Proof: By Induction
(related to Proposition: Existence and Number of Solutions of Congruence With One Variable)
By hypothesis, $a,b$ are integers, $m > 0$ is a positive integer. We first show that the solvability of the congruence is equivalent to $\gcd(a,m)\mid b.$
"$\Rightarrow$"
- Assume, the congruence with one variable $(ax-b)(m)\equiv 0(m)$ is solvable.
- Therefore, we have also $(ax-b)(\gcd(a,m))\equiv 0(\gcd(a,m)).$
- Since the greatest common divisor $\gcd(a,m)$ is a divisor of both, $a$ and $m$, we $(-b)(\gcd(a,m)) \equiv 0(\gcd(a,m)).$
- It follows $\gcd(a,m)\mid b.$
"$\Leftarrow$"
- Assume, $\gcd(a,m)\mid b.$
- Consider the congruence with one variable $$\frac{a}{\gcd(a,m)}x\equiv\frac{b}{\gcd(a,m)}\mod \frac{m}{\gcd(a,m)}.\label{eq:E18453}\tag{1}$$
- Note that $\frac{a}{\gcd(a,m)}\perp \frac{m}{\gcd(a,m)}$ are co-prime, by generating co-prime numbers knowing the $\gcd$.

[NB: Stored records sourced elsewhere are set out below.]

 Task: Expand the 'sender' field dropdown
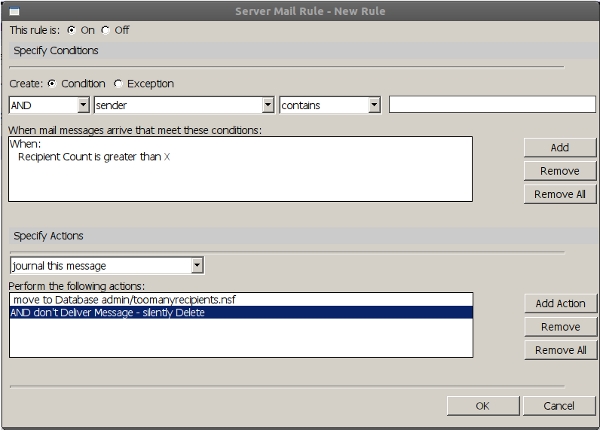pyautogui.click(x=267, y=105)
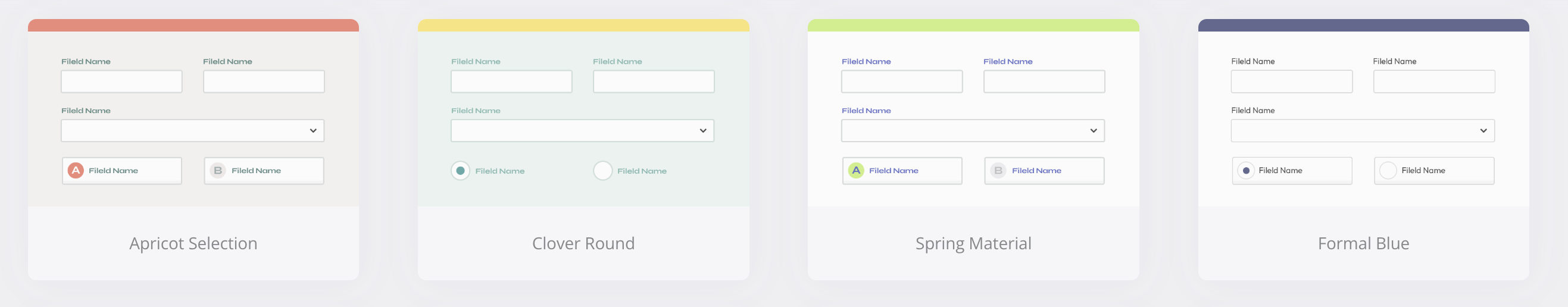Select the empty radio in Formal Blue
Screen dimensions: 1568x307
(1388, 171)
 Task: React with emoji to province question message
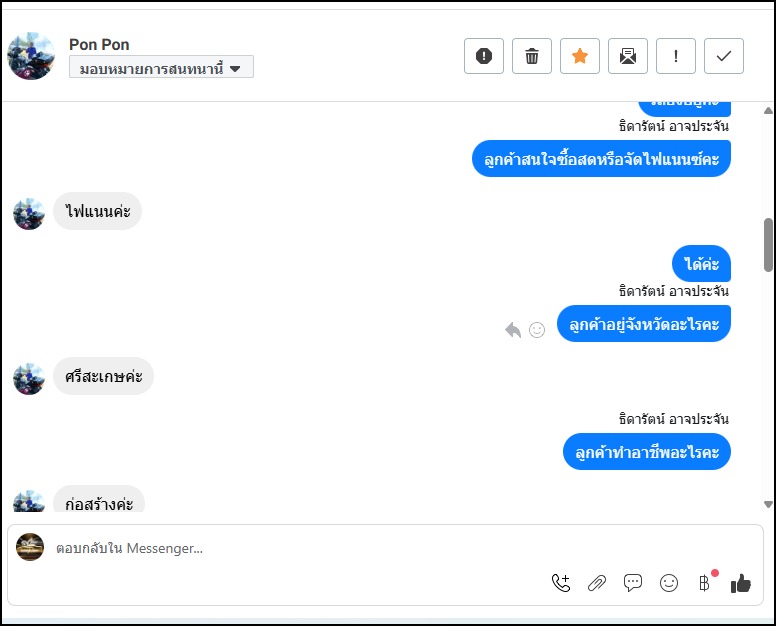click(537, 330)
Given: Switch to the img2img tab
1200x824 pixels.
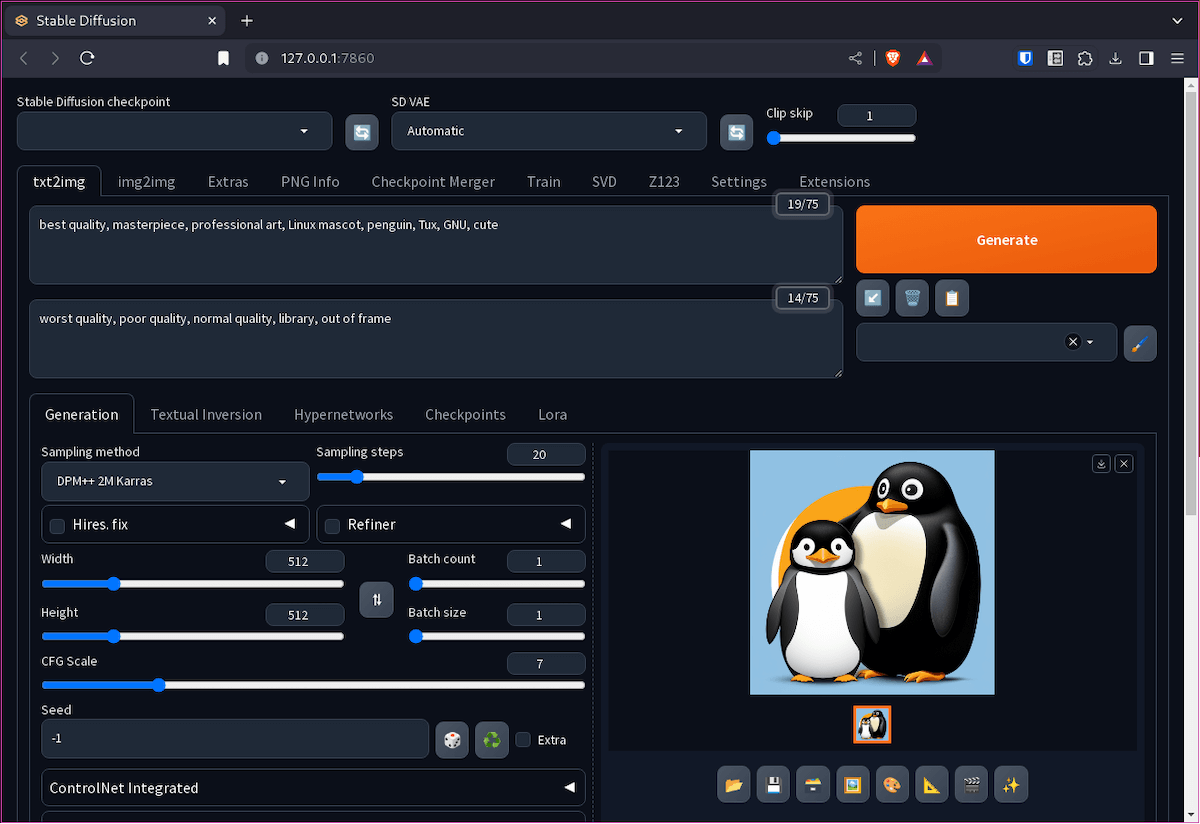Looking at the screenshot, I should [146, 181].
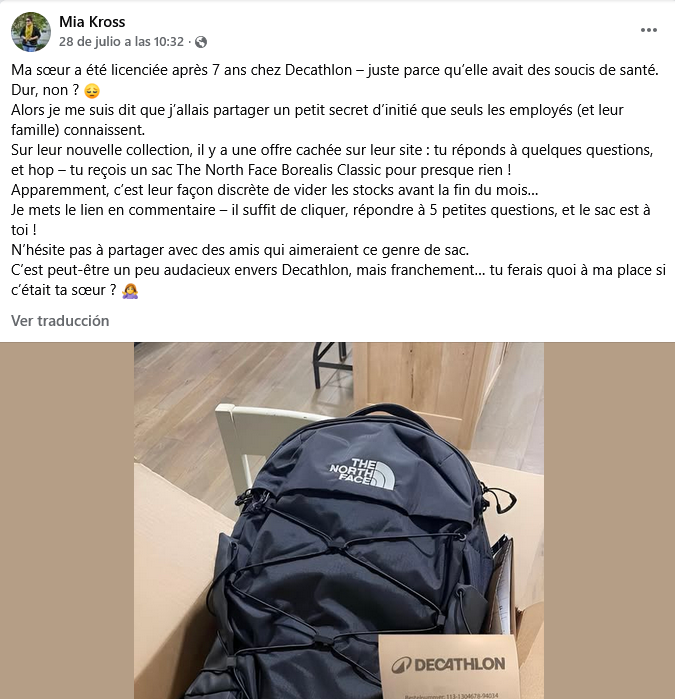Screen dimensions: 675x699
Task: Open Mia Kross's profile picture
Action: [x=31, y=32]
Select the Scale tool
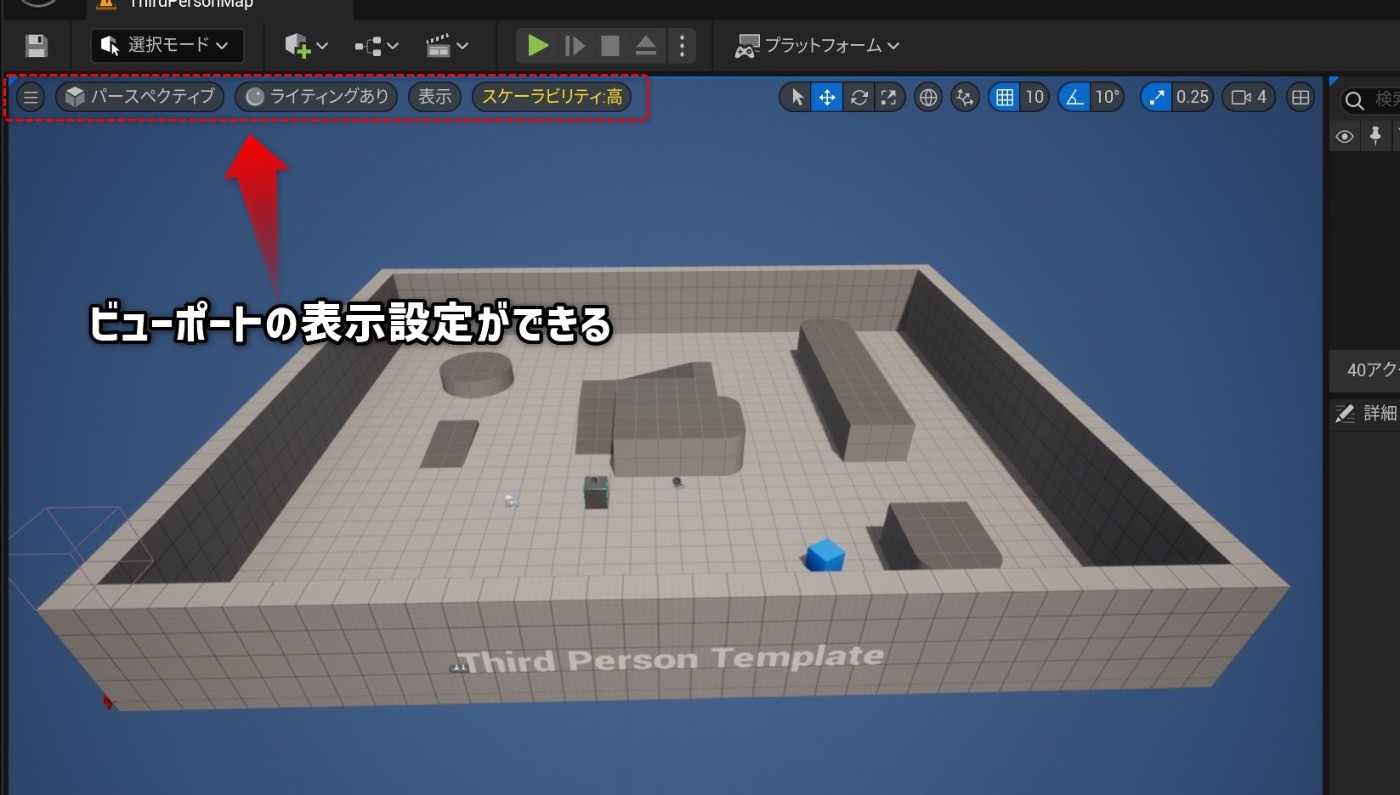 pyautogui.click(x=889, y=97)
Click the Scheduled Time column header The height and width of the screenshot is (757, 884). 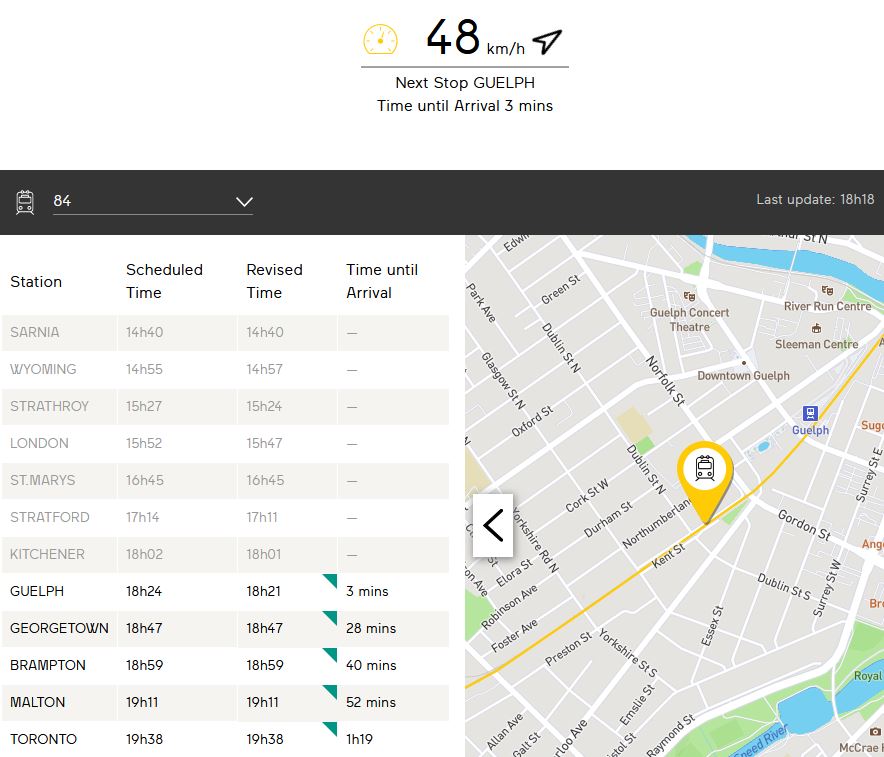click(x=164, y=281)
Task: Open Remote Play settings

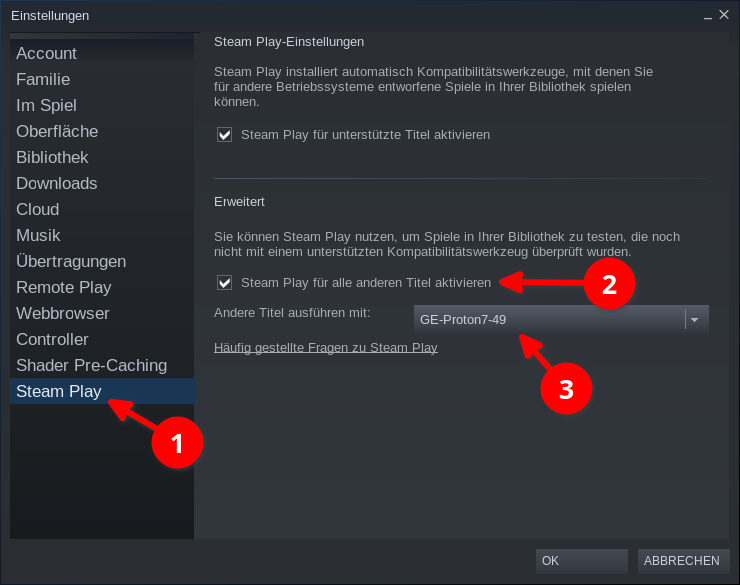Action: [63, 287]
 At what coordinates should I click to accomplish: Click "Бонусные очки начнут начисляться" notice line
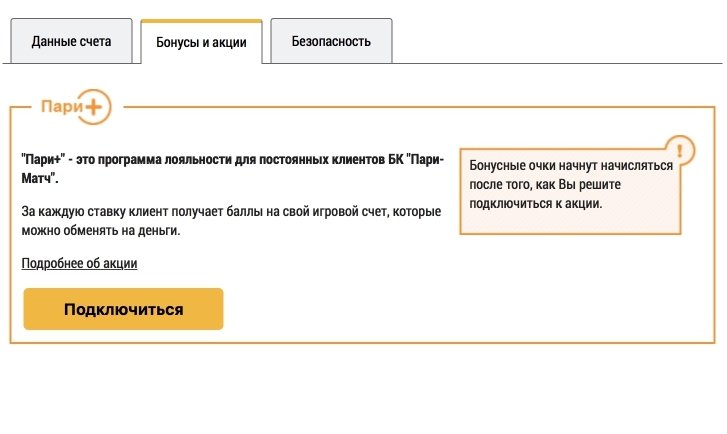pos(571,166)
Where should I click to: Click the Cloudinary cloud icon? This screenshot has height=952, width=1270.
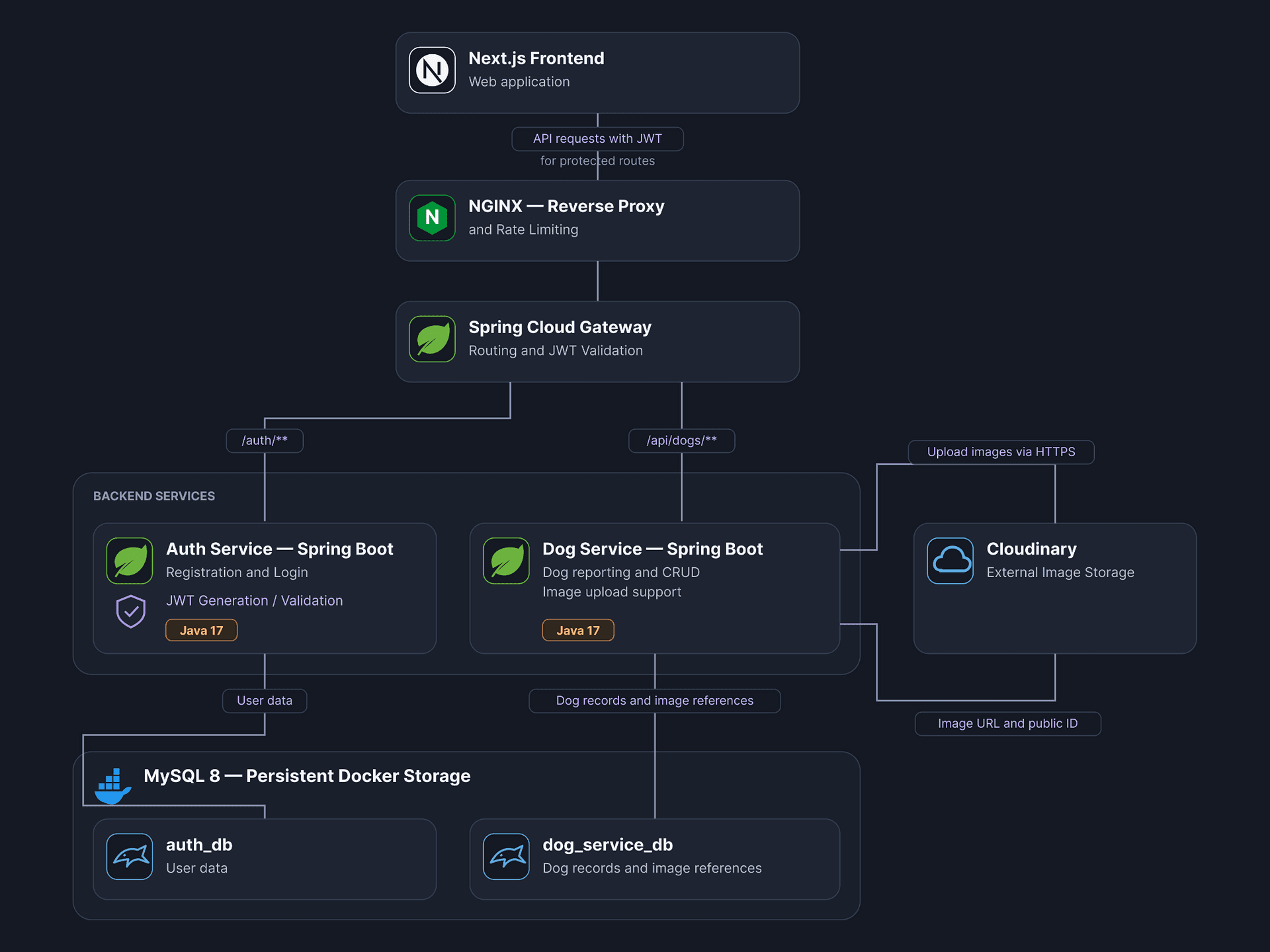coord(950,561)
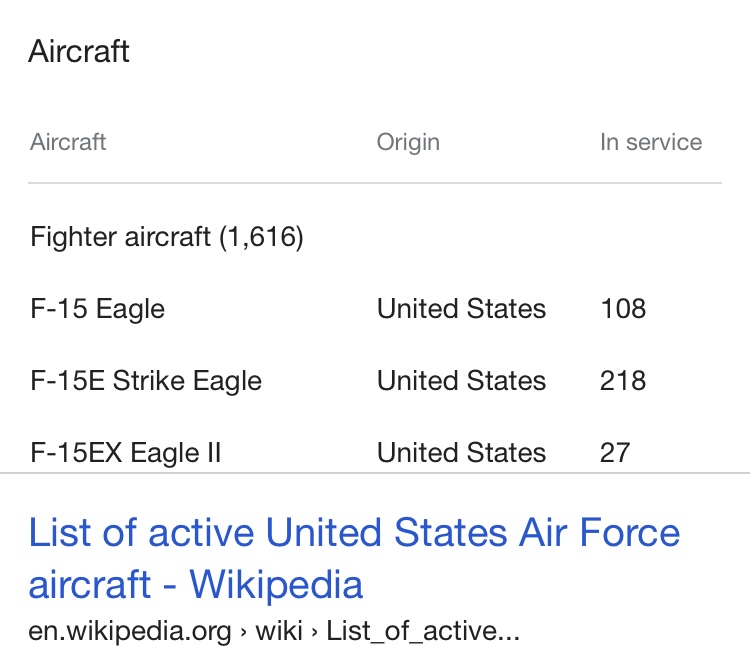The height and width of the screenshot is (646, 750).
Task: Open the List of active United States Air Force aircraft link
Action: [x=354, y=533]
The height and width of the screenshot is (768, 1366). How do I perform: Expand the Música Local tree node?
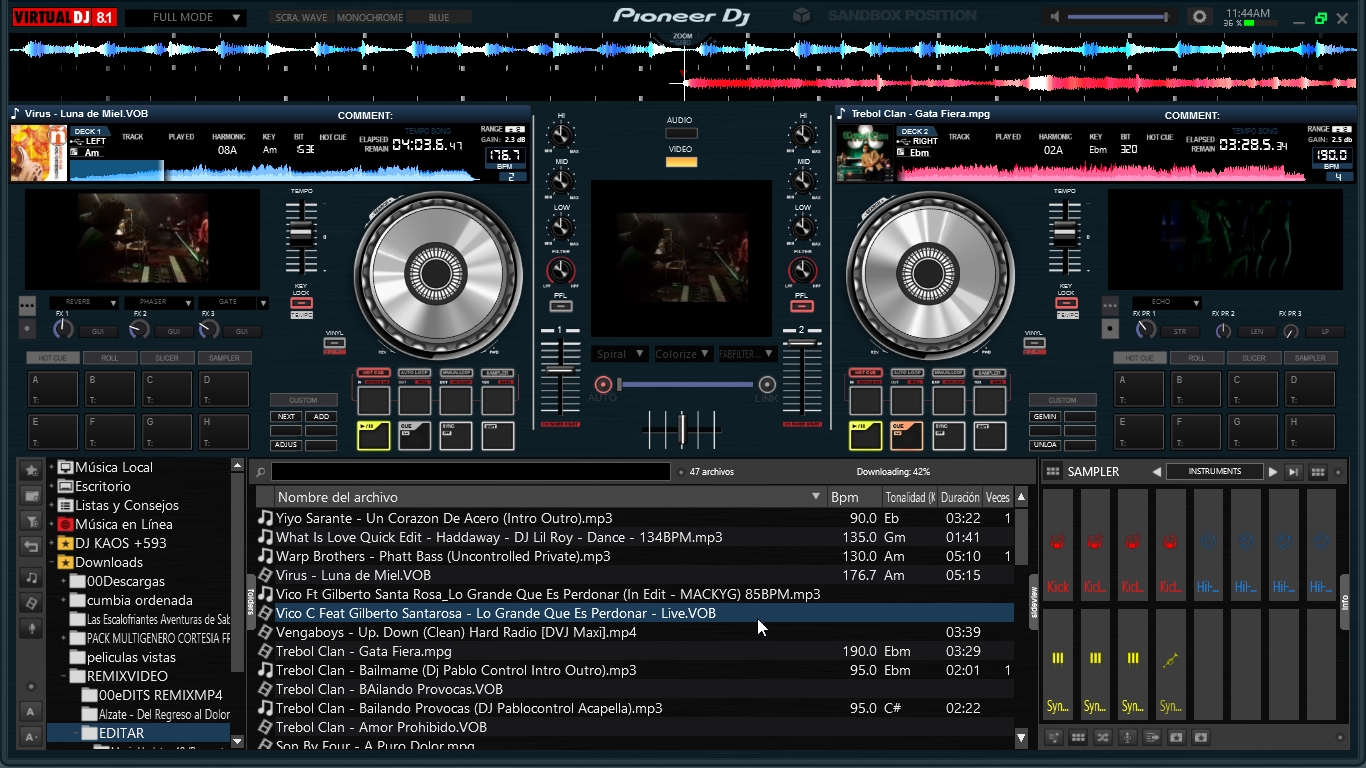tap(53, 467)
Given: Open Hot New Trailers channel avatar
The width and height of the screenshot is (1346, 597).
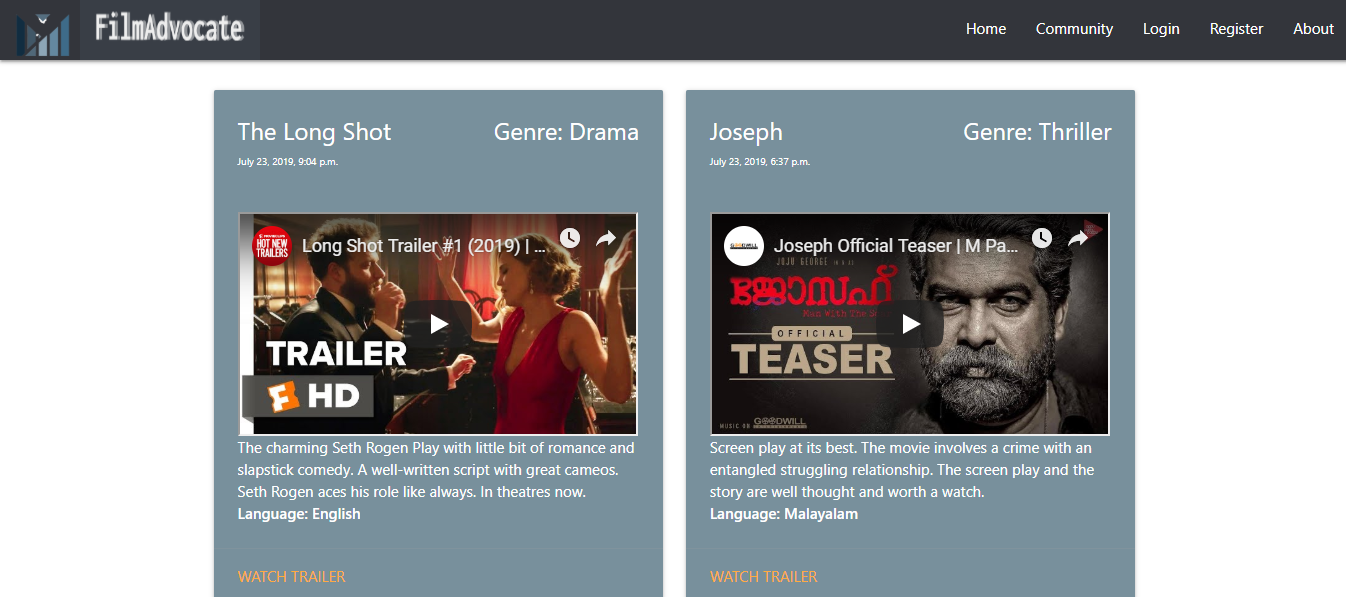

- According to congruences and division with quotient and remainder (see also explanation), the integers $0,1,\ldots,m-1$ build a complete residue system modulo $m$.
- According to creation of complete residue systems from others, this holds also for the system $c\cdot 0,c\cdot 1,\ldots,c\cdot(m-1)$ with $c:=\frac{a}{\gcd(a,m)}.$
- Therefore, the congruence with one variable $(\ref{eq:E18453})$ has exactly one solution.
- With multiplication of congruences with a positive factor, it follows that also the congruence $(ax)(m)\equiv b(m)$ is solvable.
It remains to be shown that the congruence has exactly $\gcd(a,m)$ different solutions.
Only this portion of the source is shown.